The American political system was designed to limit government power. As conceived, the Constitution of the United States made it difficult for government to acquire new powers. The advantage of crisis to political leaders is that it enables new powers to be acquired in an extra-constitutional, but largely uncontroversial, manner.
The Constitution delegated powers that were, in James Madisons words, few and defined. They are listed in Article I, Section 8. Due to the exploitation of crises, many of those powers, which were intended as limits on government authority, have been construed broadly, to the point where they barely limit power at all. Examples include the general-welfare commerce clauses.
The structure of the Constitution provides a guide to its own interpretation. When it is suggested that Congress do something, the appropriate response is to examine Article I, Section 8, to see if the proposed activity is covered by one of the enumerated powers. If it is not, then the federal government may not engage in the activity. But over the years, this power-limiting procedure has been overthrown for one that readily permits the acquisition and expansion of power. The advocates of new powers ignore Article I, Section 8, and examine the Bill of Rights to see if the proposed activity is not specifically prohibited. Justice Antonin Scalia recently suggested that the Bill of Rights does not prohibit Congress from enacting a law requiring everyone to carry a national identification card, an idea that has been promoted in the wake of the September 11 attack on the World Trade Center and Pentagon. Scalia said that those who oppose such a law should propose a constitutional amendment to prohibit it.
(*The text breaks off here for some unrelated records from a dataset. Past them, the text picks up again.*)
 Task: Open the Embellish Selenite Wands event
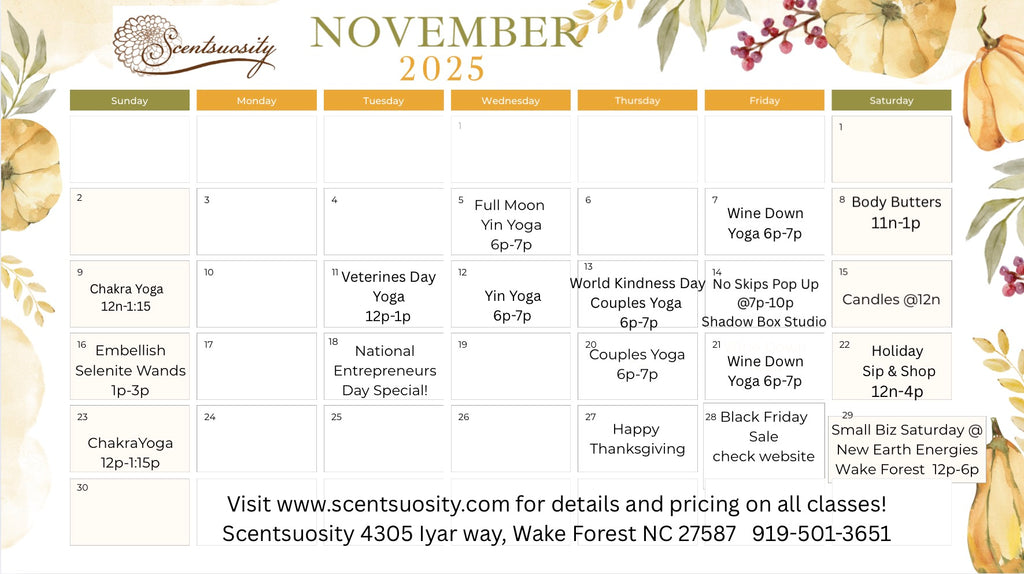point(130,370)
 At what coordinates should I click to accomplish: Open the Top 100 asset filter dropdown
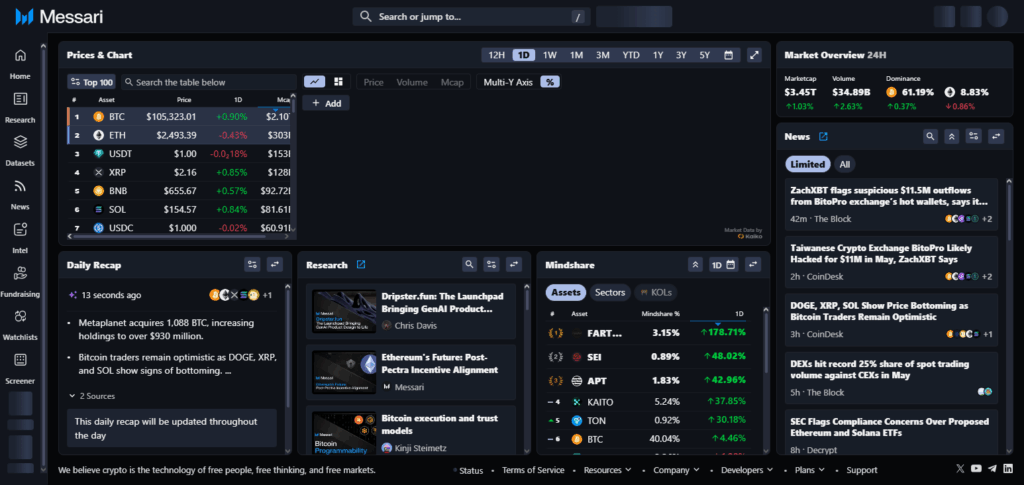pos(91,82)
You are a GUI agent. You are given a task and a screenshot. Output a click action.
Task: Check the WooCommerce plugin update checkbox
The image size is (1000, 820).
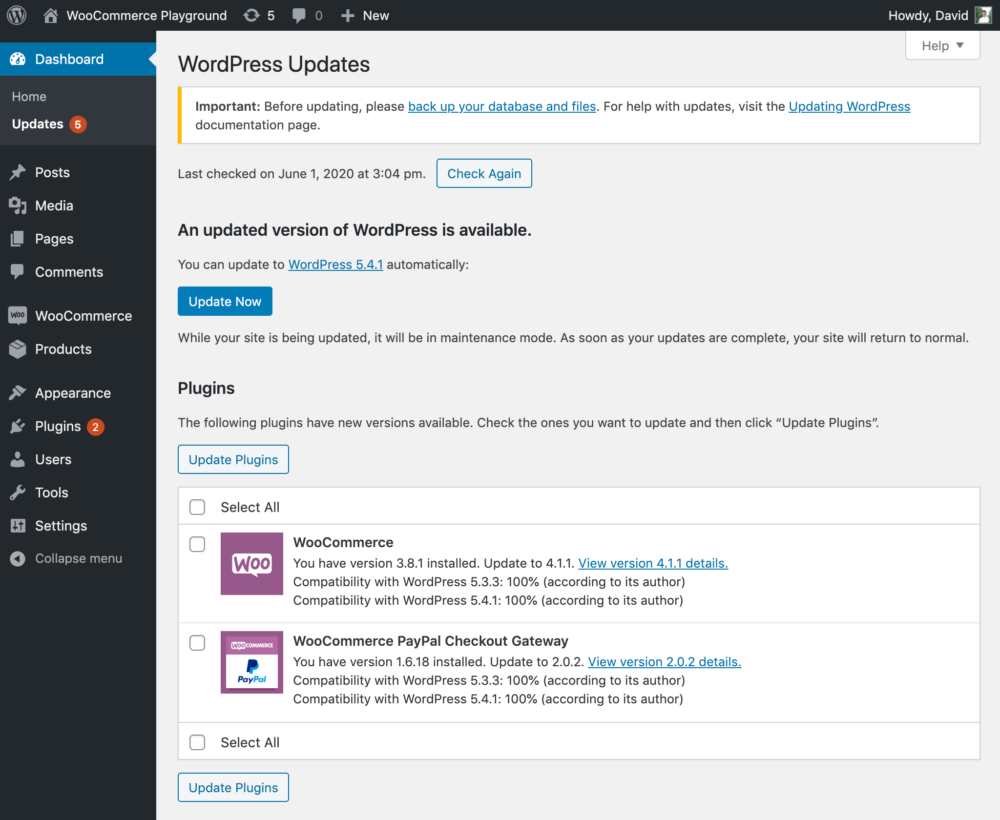(197, 544)
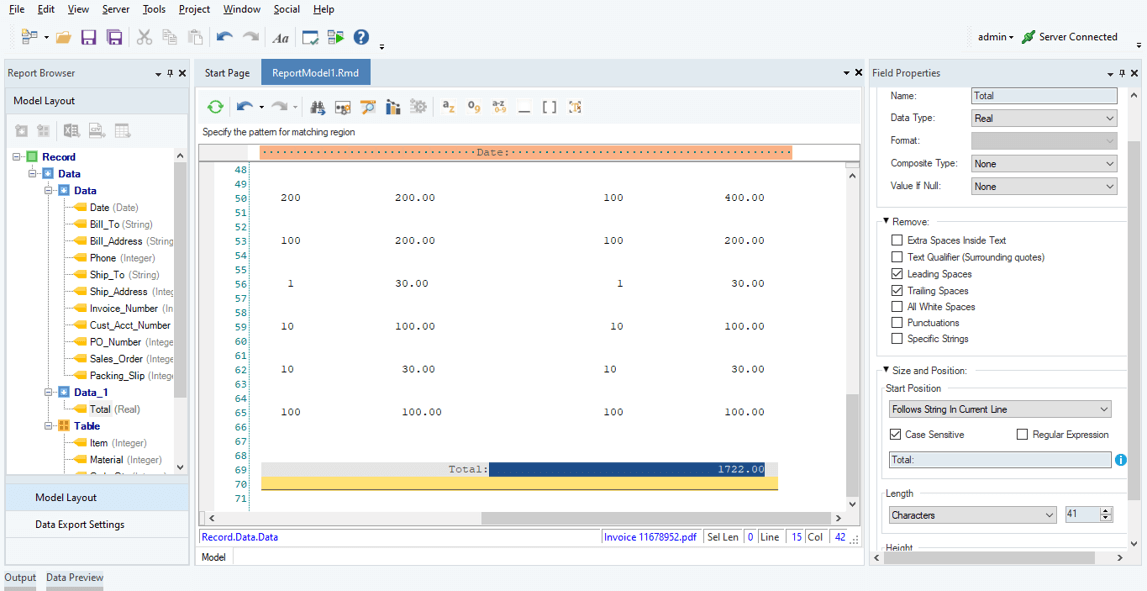Image resolution: width=1147 pixels, height=591 pixels.
Task: Click the Name field containing Total
Action: [x=1043, y=96]
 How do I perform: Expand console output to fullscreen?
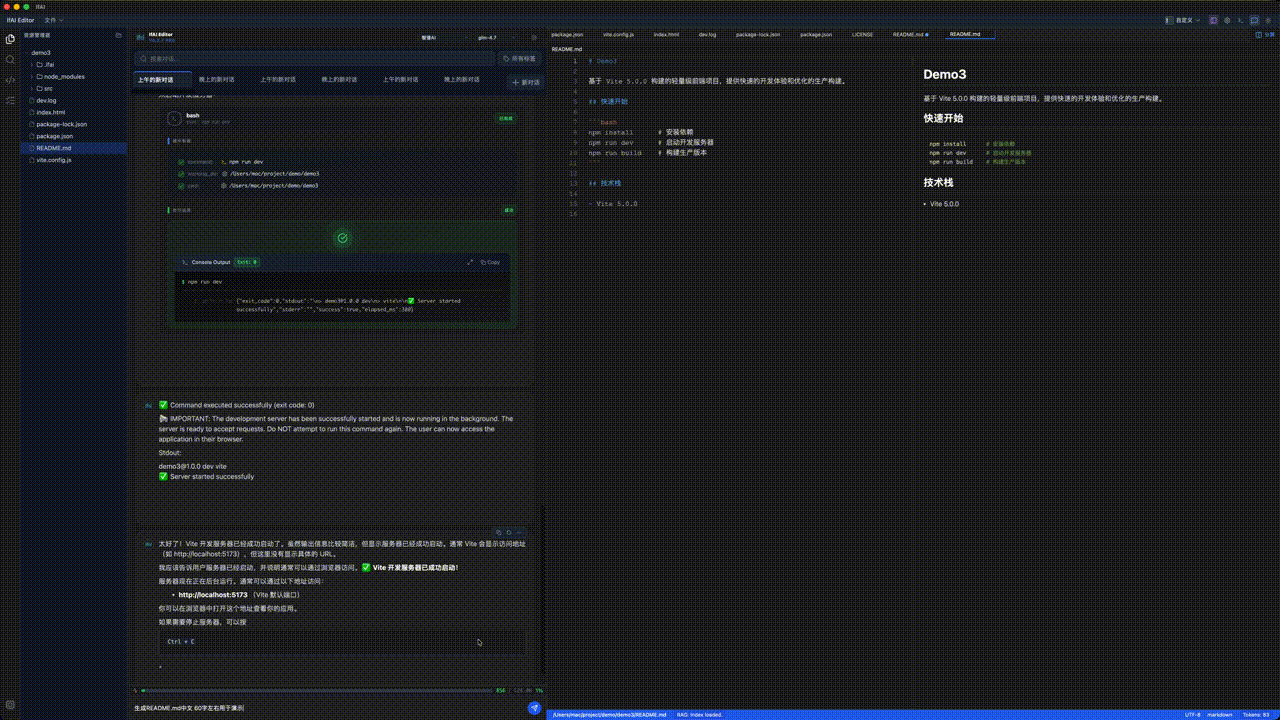coord(470,262)
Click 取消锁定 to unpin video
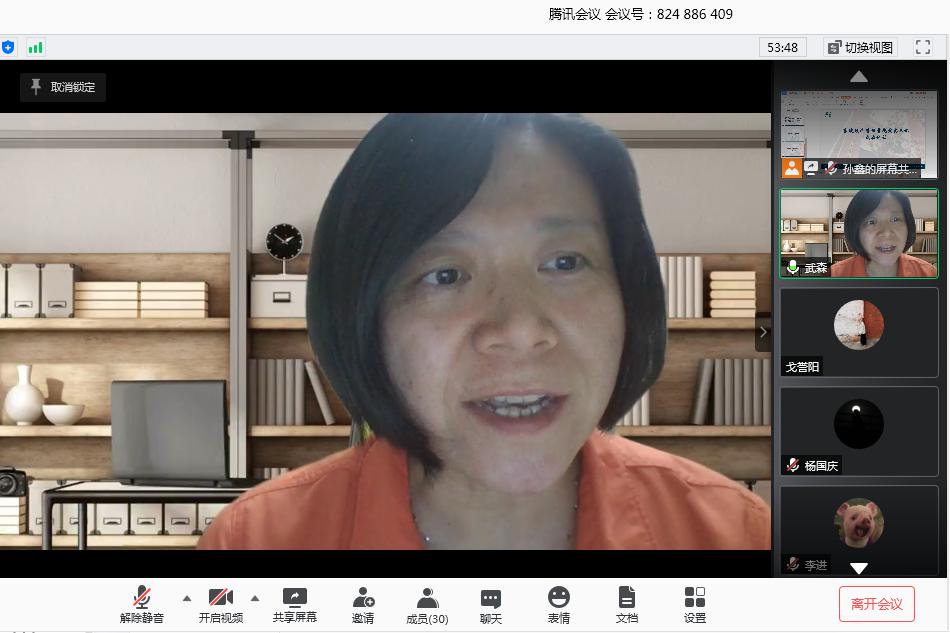 point(63,87)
This turns the Constitution on its head. The original Bill of Rights consisted of Amendments I through X to the Constitution. They were adopted by the first Congress after some of the original states ratified the Constitution on the condition that a declaration of rights is added. The Bill of Rights was intended to limit how the Congress carries out its enumerated powers, not to nullify the enumeration. While a blessing in many ways, the Bill of Rights unfortunately has encouraged many people, such as Scalia, to believe that the government may do anything not expressly prohibited there. Clearly, the framers saw things the other way around: the government may do nothing but what is expressly authorized in Article I, Section 8. The opposite approach has the perverse effect of turning the intentionally onerous amendment process against those who wish to preserve liberty.
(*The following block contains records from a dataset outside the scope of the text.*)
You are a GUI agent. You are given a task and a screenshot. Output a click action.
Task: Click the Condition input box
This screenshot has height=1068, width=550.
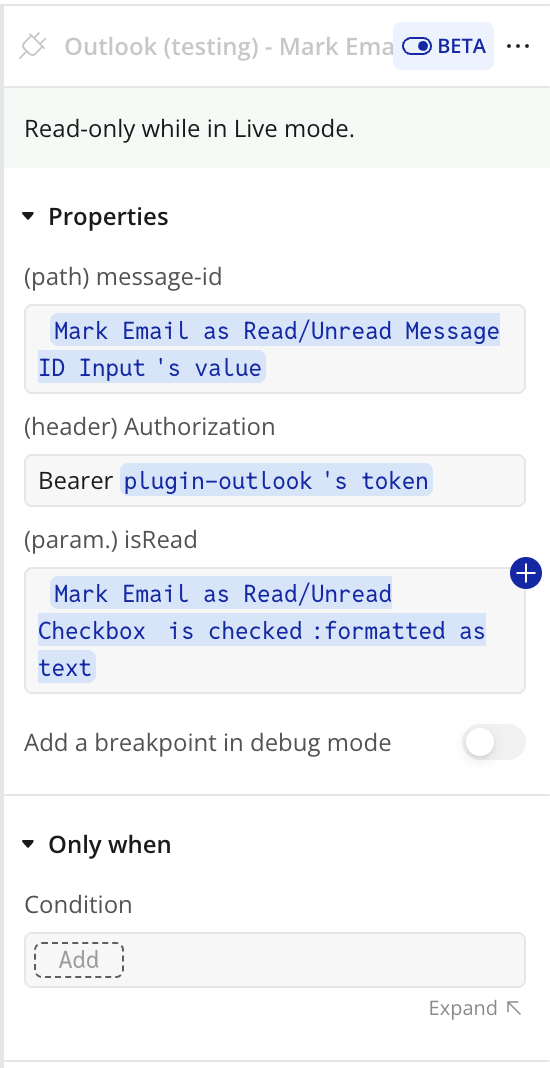point(275,960)
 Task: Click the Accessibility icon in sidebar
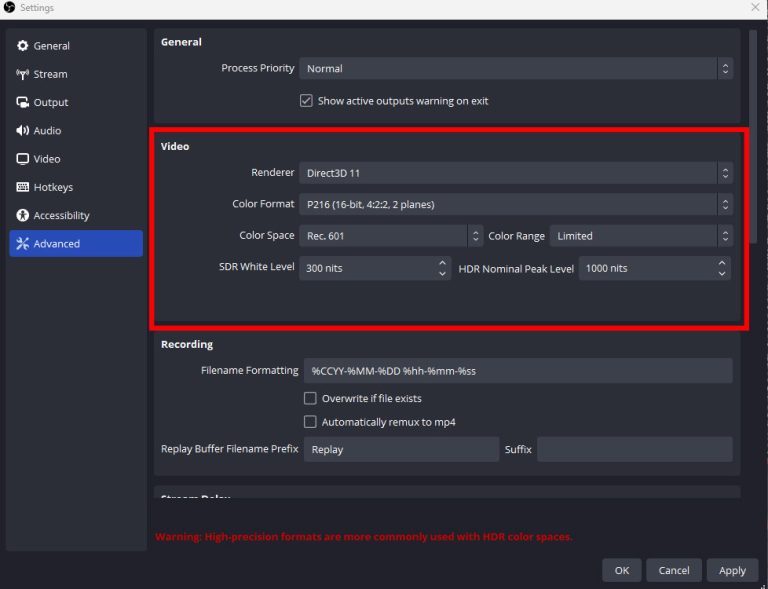click(x=23, y=215)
Undoubtedly, the constitutional arrangement planned by the framers has not worked as envisioned. Both the enumerated powers and Bill of Rights have been turned against liberty, and it has largely occurred under the impetus of crisis. Congress, presidents, and the courts have used various sorts of emergenciesmilitary and economicto construe the provisions of the Constitution in ways most conducive to the expansion of power. Examples include censorship and suppression of dissent during wars, despite the First Amendment guarantee of freedom of speech and press, and the myriad economic controls imposed during the Great Depression. When the emergency passes, government sheds some of the newly acquired powers, but often they are just scaled back to become a routine part of government. By this process, as decades pass, government grows to an extent that previous American generations would have never recognized (the ratchet effect).